Hi,
I didn't had so much luck with this question. The question was:
-> "How to avoid keeping old data formats in your code?"
Indeed those old data formats are often needed for retro-compatibility with
previous versions of your software.
Say you have a data structure that is serialized in a file, and then you
add a field in a later version. You are obliged to keep both versions of
the data structure if you want to be able to read both versions of the
file. Potentially, if you update very often your structure between
releases, you are obliged to keep N versions of the data structure in your
code.
See the exemple at: http://acid-state.seize.it/safecopy
On Sun, Nov 30, 2014 at 1:04 PM, Corentin Dupont
Hi the list, I have some question relative to data migration.
Say you have a software in version A which save data in a file with format FA. Later, you update your software to version B, with data format FB. Now, if you want your version B of the software to be able to read data saved by version A, you're obliged to include FA in version B, together with some functions to translate from FA to FB.
This is what I don't find elegant: you're obliged to keep old code (data formats) in your software. -> do you know of any way to avoid keeping old data formats (for retro-compatiblilty) in your code?
In practice I use acid-state with safecopy: http://acid-state.seize.it/safecopy In this example you can see the problem: the author is obliged to keep old code (data structures) to maintain compatibility.
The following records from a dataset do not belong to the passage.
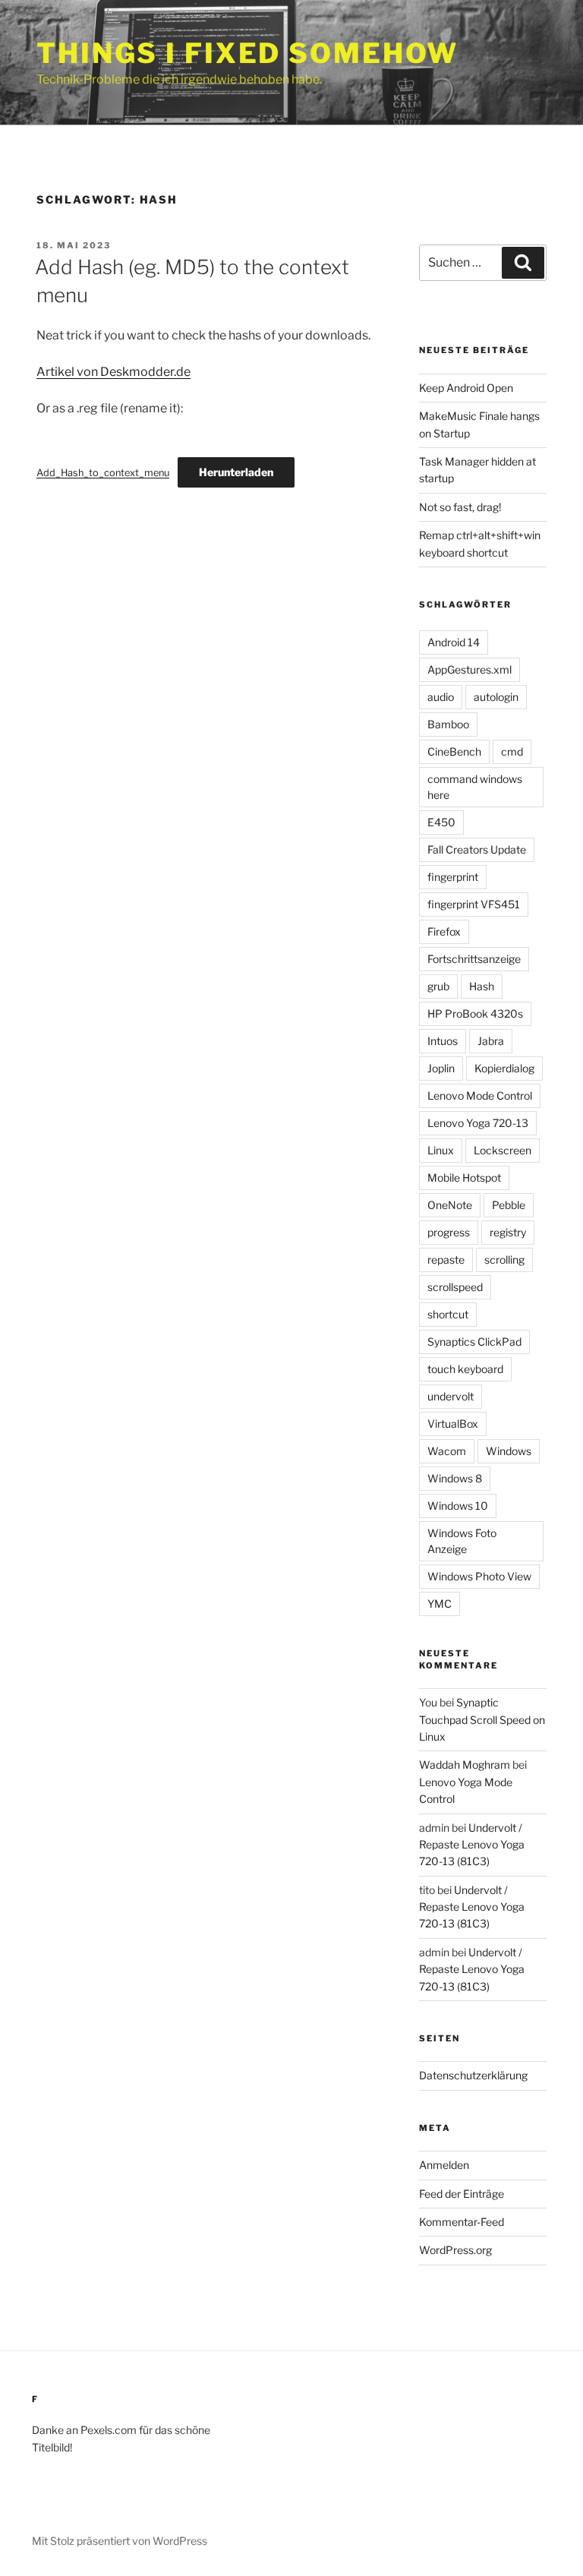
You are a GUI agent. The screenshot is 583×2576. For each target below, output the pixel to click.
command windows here (474, 786)
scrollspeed (455, 1286)
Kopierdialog (504, 1068)
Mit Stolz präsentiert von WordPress (119, 2540)
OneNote (449, 1204)
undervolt (450, 1396)
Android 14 (453, 642)
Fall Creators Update (476, 849)
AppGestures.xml (469, 669)
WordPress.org (455, 2249)
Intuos (442, 1040)
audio (440, 696)
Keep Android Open (466, 387)
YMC (439, 1603)
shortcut (447, 1314)
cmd (512, 751)
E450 (441, 822)
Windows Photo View (479, 1576)
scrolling (504, 1259)
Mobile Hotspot (464, 1177)
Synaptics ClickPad (474, 1341)
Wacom (446, 1450)
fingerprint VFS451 (473, 904)
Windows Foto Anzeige (461, 1540)
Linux (440, 1150)
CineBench (454, 751)
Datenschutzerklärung (473, 2075)
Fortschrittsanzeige (474, 958)
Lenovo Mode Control (479, 1095)
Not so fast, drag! (460, 506)
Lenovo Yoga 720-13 (477, 1122)
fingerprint (452, 876)
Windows (508, 1450)
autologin (496, 696)
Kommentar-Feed (461, 2221)
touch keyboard (465, 1368)
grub (438, 986)
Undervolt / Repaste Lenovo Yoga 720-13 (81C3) (472, 1844)
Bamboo (448, 724)
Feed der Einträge (461, 2193)
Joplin (441, 1068)
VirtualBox (452, 1423)
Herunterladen (236, 472)
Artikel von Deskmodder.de (113, 372)
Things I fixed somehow (247, 53)
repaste (446, 1259)
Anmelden (444, 2164)
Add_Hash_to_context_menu (102, 472)
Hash (481, 986)
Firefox (444, 931)
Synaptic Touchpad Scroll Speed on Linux (482, 1719)
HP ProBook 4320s (475, 1013)
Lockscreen (502, 1150)
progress (448, 1232)
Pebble (508, 1204)
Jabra (490, 1040)
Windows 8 (454, 1478)
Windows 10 (457, 1505)
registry (508, 1232)
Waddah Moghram (464, 1764)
Even worth, you might be obliged to suffix your data structure with a version number:
data MyType_V1 = MyType_V1 Intdata MyType_V2 = MyType_V2 Integer
Instead, I'm thinking of a process using GIT, or Cabal as a back-end. The idea would be to have an additional program (or library) specialized in the data migration of your main software. It would extract both version A and B from the repo, and then would compile an application capable of handling migrations from FA to FB.
Does something like this exists (even outside of Haskell)?